Work order ->
Return all of the records below verbatim.

Data section ->
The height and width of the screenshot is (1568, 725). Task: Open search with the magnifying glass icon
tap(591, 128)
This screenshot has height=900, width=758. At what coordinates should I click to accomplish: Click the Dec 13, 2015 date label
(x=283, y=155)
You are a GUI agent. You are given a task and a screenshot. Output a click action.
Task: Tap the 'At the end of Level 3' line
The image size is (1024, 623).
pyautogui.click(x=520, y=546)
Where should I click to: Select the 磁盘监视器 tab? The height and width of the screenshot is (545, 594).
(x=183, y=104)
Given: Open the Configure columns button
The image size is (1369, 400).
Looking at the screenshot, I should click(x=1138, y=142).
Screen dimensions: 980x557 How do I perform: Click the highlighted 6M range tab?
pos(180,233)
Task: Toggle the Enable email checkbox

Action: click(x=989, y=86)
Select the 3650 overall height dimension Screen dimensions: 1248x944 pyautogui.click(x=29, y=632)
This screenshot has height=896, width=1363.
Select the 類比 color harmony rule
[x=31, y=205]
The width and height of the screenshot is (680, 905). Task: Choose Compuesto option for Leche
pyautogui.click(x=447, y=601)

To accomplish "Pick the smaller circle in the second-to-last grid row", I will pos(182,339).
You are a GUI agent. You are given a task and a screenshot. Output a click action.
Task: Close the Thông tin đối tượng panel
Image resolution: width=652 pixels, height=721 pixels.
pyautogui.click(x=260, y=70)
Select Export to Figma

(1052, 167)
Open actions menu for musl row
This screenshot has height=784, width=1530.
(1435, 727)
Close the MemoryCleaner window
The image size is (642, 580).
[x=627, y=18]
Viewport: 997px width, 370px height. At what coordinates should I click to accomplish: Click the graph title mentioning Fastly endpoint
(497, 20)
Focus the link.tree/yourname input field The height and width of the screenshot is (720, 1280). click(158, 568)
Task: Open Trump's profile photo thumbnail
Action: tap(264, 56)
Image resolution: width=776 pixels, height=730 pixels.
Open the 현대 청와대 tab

Answer space ->
The height and width of the screenshot is (1568, 725). Task: Open search with the magnifying glass icon
tap(591, 128)
This screenshot has height=900, width=758. At what coordinates should I click to accomplish: Click the Dec 13, 2015 date label
(x=283, y=155)
You are a GUI agent. You are given a task and a screenshot. Output a click action.
Task: Tap the 'At the end of Level 3' line
The image size is (1024, 623).
pyautogui.click(x=520, y=546)
Where should I click to: Select the 磁盘监视器 tab? The height and width of the screenshot is (545, 594).
(x=183, y=104)
Given: Open the Configure columns button
The image size is (1369, 400).
Looking at the screenshot, I should click(x=1138, y=142).
Screen dimensions: 980x557 How do I perform: Click the highlighted 6M range tab?
pos(180,233)
Task: Toggle the Enable email checkbox

Action: click(x=989, y=86)
Select the 3650 overall height dimension Screen dimensions: 1248x944 pyautogui.click(x=29, y=632)
This screenshot has height=896, width=1363.
Select the 類比 color harmony rule
[x=31, y=205]
The width and height of the screenshot is (680, 905). Task: Choose Compuesto option for Leche
pyautogui.click(x=447, y=601)

To accomplish "Pick the smaller circle in the second-to-last grid row", I will pos(182,339).
You are a GUI agent. You are given a task and a screenshot. Output a click action.
Task: Close the Thông tin đối tượng panel
Image resolution: width=652 pixels, height=721 pixels.
pyautogui.click(x=260, y=70)
Select Export to Figma

(1052, 167)
Open actions menu for musl row
This screenshot has height=784, width=1530.
(1435, 727)
Close the MemoryCleaner window
The image size is (642, 580).
[x=627, y=18]
Viewport: 997px width, 370px height. At what coordinates should I click to accomplish: Click the graph title mentioning Fastly endpoint
(497, 20)
Focus the link.tree/yourname input field The height and width of the screenshot is (720, 1280). click(158, 568)
Task: Open Trump's profile photo thumbnail
Action: tap(264, 56)
Image resolution: width=776 pixels, height=730 pixels.
Open the 현대 청와대 tab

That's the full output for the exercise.